John Tomase

Red Sox shouldn't let playoff odds dictate trade deadline strategy

If the odds aren't in your favor, do something to change them.

NBC Universal, Inc.

There's a new nominee for the two most gutless words in baseball: playoff odds.

Tracked by everyone from Baseball-Reference to Fangraphs to Tankathon, playoff odds give cover to general managers/presidents of baseball operations/chief baseball officers to justify trade deadline inaction.

Former Red Sox boss Chaim Bloom memorably declared his team "underdogs" before last year's deadline, which signaled that help would not be forthcoming. Manager Alex Cora responded by wearing a t-shirt sporting the cartoon crime-fighting pup of the same name before the Red Sox did nothing, costing themselves even an outside chance at the postseason, and Bloom his job.

Now another trade deadline looms, and already there are signs that management's approach won't reward the clubhouse. Based on how little they invested in the roster this winter, it's clear ownership and the front office did not foresee this particular Red Sox team contending.

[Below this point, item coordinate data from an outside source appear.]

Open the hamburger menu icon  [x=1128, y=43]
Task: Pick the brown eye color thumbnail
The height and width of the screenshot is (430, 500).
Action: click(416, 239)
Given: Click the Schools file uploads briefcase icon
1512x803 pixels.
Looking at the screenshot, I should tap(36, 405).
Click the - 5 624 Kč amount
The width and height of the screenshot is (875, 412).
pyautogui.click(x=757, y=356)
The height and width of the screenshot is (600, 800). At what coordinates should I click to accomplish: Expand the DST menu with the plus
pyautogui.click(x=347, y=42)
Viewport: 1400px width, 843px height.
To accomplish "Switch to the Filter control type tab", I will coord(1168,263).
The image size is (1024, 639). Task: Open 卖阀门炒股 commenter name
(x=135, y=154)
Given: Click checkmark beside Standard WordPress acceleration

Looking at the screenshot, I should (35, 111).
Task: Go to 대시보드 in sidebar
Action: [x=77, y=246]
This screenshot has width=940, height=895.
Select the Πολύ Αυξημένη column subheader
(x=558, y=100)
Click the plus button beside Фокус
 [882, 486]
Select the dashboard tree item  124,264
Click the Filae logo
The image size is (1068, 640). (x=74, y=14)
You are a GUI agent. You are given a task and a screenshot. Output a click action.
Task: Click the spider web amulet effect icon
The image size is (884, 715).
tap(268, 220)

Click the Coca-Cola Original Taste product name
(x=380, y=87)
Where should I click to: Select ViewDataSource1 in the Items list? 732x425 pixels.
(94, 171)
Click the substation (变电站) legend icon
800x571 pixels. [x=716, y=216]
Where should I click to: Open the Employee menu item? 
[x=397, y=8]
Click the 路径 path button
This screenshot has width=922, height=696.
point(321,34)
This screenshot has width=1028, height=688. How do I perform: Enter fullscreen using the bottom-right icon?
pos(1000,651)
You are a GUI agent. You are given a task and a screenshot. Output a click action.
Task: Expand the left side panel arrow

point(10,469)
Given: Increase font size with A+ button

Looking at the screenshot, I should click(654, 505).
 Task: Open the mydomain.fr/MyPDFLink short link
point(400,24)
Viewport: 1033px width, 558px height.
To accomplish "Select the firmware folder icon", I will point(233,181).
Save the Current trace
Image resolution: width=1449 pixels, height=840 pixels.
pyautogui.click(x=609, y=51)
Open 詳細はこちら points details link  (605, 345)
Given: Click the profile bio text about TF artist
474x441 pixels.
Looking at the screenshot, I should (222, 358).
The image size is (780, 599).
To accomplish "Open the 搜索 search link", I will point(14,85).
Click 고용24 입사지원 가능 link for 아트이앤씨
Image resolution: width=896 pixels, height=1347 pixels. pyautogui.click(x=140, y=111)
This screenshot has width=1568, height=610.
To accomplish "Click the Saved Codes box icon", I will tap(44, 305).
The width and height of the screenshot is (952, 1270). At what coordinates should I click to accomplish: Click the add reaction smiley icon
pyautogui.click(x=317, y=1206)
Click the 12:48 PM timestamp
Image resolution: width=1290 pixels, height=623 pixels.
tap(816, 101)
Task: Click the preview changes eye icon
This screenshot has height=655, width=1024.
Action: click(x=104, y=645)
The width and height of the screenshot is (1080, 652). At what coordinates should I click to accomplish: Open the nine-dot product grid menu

Craig Breslow, Bloom's replacement, probably assumed he'd be holding a yard sale on July 31.

But no one told Cora or his young team, which won 15 games in June with an entertaining style of play, briefly claiming the third wild card spot before losing two of three to the Padres this weekend. The Red Sox remain a game and a half out, but perhaps more importantly, their playoff odds fell from 40 percent to 25.

If Breslow is looking for an excuse to sell expiring contracts like Kenley Jansen, Chris Martin, and Nick Pivetta, Cora won't give it to him. The manager noted last week that teams that stand pat at the deadline actually suffer as rival contenders improve. Breslow responded in an interview with WEEI by guaranteeing that he would "pick a lane" and not get caught in the middle of trying to buy and sell.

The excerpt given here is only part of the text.